Jesús Gómez, the director of Bolivia’s Civic Registry of Peace, told the news agency EFE that in both rural and urban areas, parents have chosen names such as Ricky Martin, Neymar, and Messi. Instead, the catalog recommends names such as Aruni (“one with words”) and Antawara (“dusk”) for girls and Inti (“sun”) and Sumaq (“beautiful”) for boys.
“It’s good for us to globalize ourselves with our identity before other people globalize us,” the Guarani anthropologist Elías Caurey told EFE.
Question of the Week
Monthly remittances from the United States to Guatemala, El Salvador, and Honduras have boomed during the pandemic and may rise even more as migrant workers are subcontracted in U.S. infrastructure projects planned as part of the Infrastructure Investment and Jobs Act, Megan Janetsky reported for Foreign Policy.

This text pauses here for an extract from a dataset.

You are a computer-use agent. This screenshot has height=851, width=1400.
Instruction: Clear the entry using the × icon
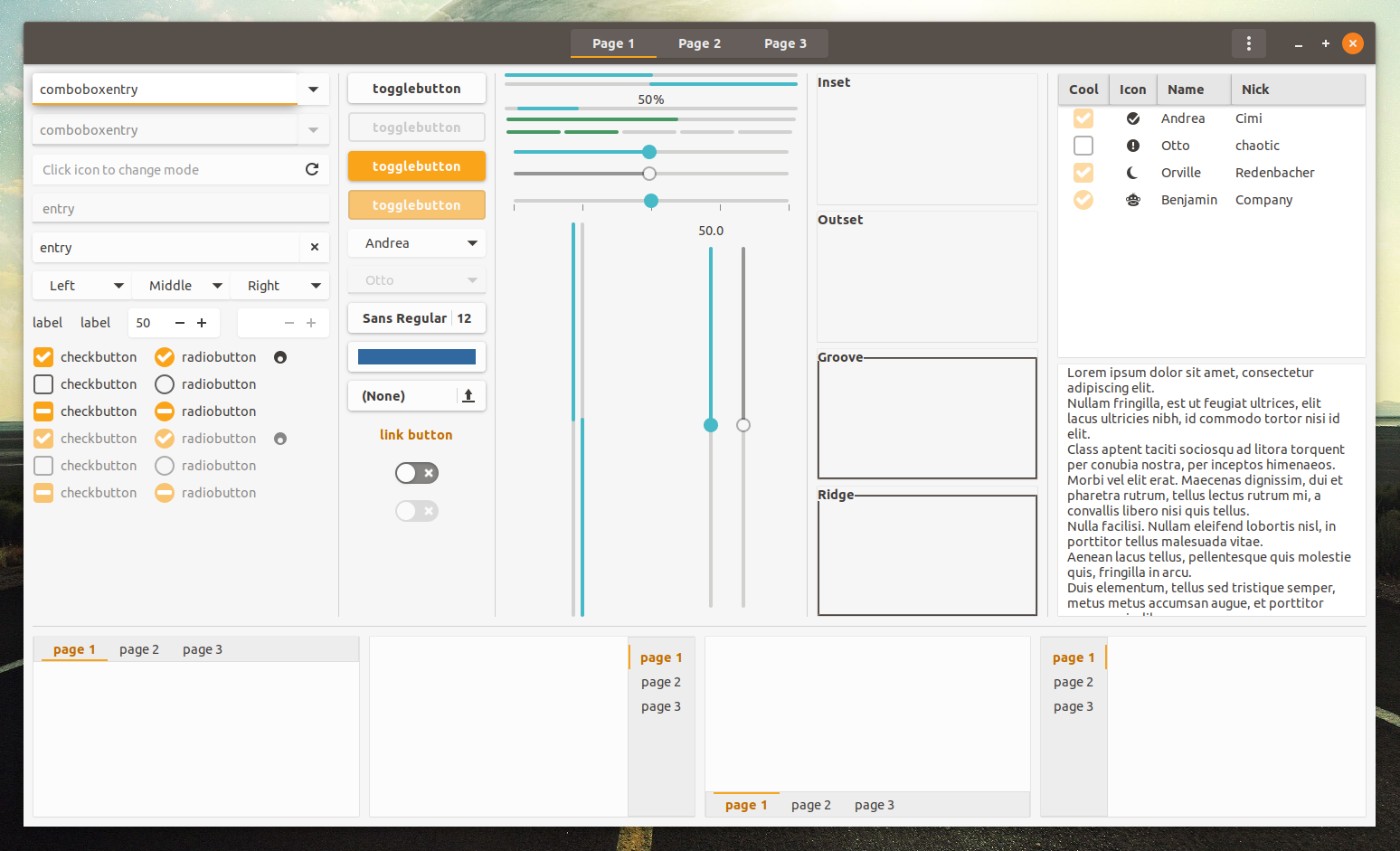[315, 247]
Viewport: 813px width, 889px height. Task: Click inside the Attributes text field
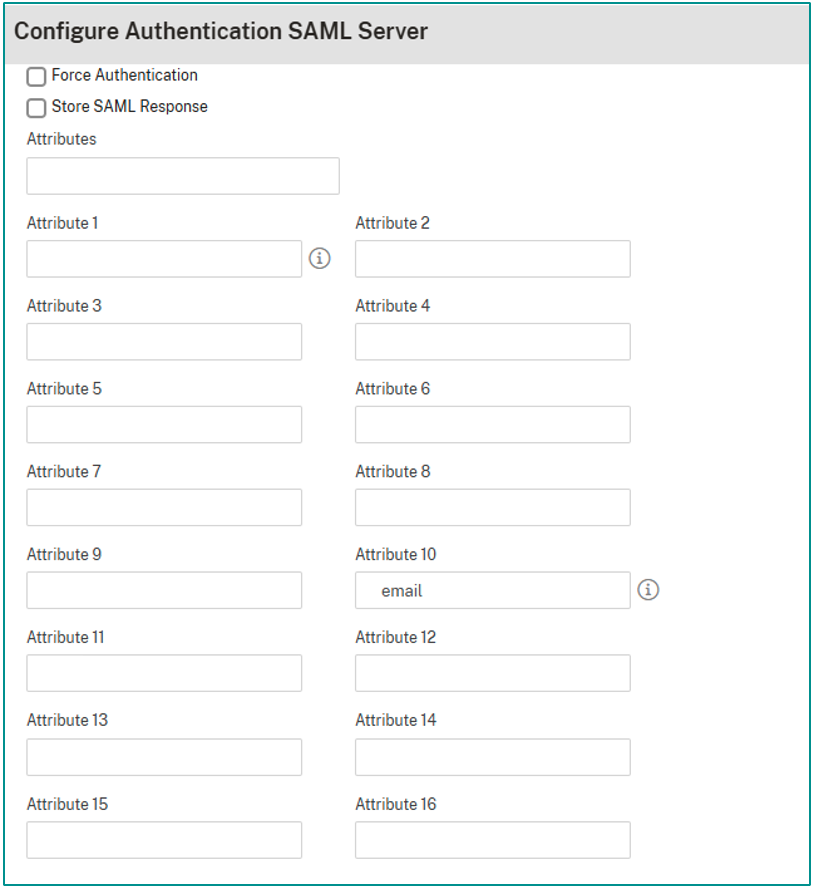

In January 2020, what was the total amount in remittances that was sent from the United States to Guatemala?
In Focus: Honduras’s Hernández Arrested
Police escort former Honduran President Juan Orlando Hernández to attend his first extradition hearing at the Palace of Justice in Tegucigalpa, Honduras, on Feb. 16.
Police escort former Honduran President Juan Orlando Hernández to attend his first extradition hearing at the Palace of Justice in Tegucigalpa, Honduras, on Feb. 16.Stringer/AFP via Getty Images
Less than a month after leaving office, former Honduran President Juan Orlando Hernández was arrested Tuesday in Tegucigalpa at the request of the United States, which wants him extradited to face drug trafficking charges.
Those charges include helping to smuggle 500 metric tons of cocaine that were moving northward from South America to the Guatemalan border and protecting drug trafficking organizations that committed “brutal acts of violence with no consequences,” Vice reported. Honduras’s Supreme Court must now rule on his extradition.
For many Hondurans, the arrest felt like immense vindication. Accusations that Hernández was linked to drug trafficking schemes had swirled for years, and witnesses in a U.S. court case described his involvement in 2019. But the United States has a policy of not indicting sitting heads of state of foreign countries.
The case and its aftermath will test the Honduran justice system that new President Xiomara Castro has vowed to overhaul: Hernández “has fallen, but other operators of the system, the others who benefited, have not,” wrote Carlos Dada, the editor of El Faro.
Dada wrote that Honduras’s justice system lacks the “political and juridical capacity” to judge Hernández but called for him to be tried internationally rather than in the United States, which cooperated with Hernández in the war on drugs and migration issues while the Justice Department investigated him. Honduras is a recipient of U.S. security assistance, and U.S. and Honduran officials met regularly during Hernández’s tenure to collaborate on efforts to halt northward migration.
“The United States was also [Hernández’s] accomplice in the construction of a state that was militarized, authoritarian, and violated human rights,” Dada wrote.
Offering another view, Amherst College political scientist Javier Corrales pointed out on Twitter that without U.S. pressure, Hernández may not have stepped down when his term was up. (Hernández’s political opponents accused him of fraud in the 2017 election that brought him a second term, which the Organization of American States called unsuccessfully to redo.)
Other Central American leaders who have been accused of corruption and anti-democratic measures are surely watching how Hernández’s extradition plays out, Dada added. “They are probably concluding that the best way to avoid similar luck is to not leave power.”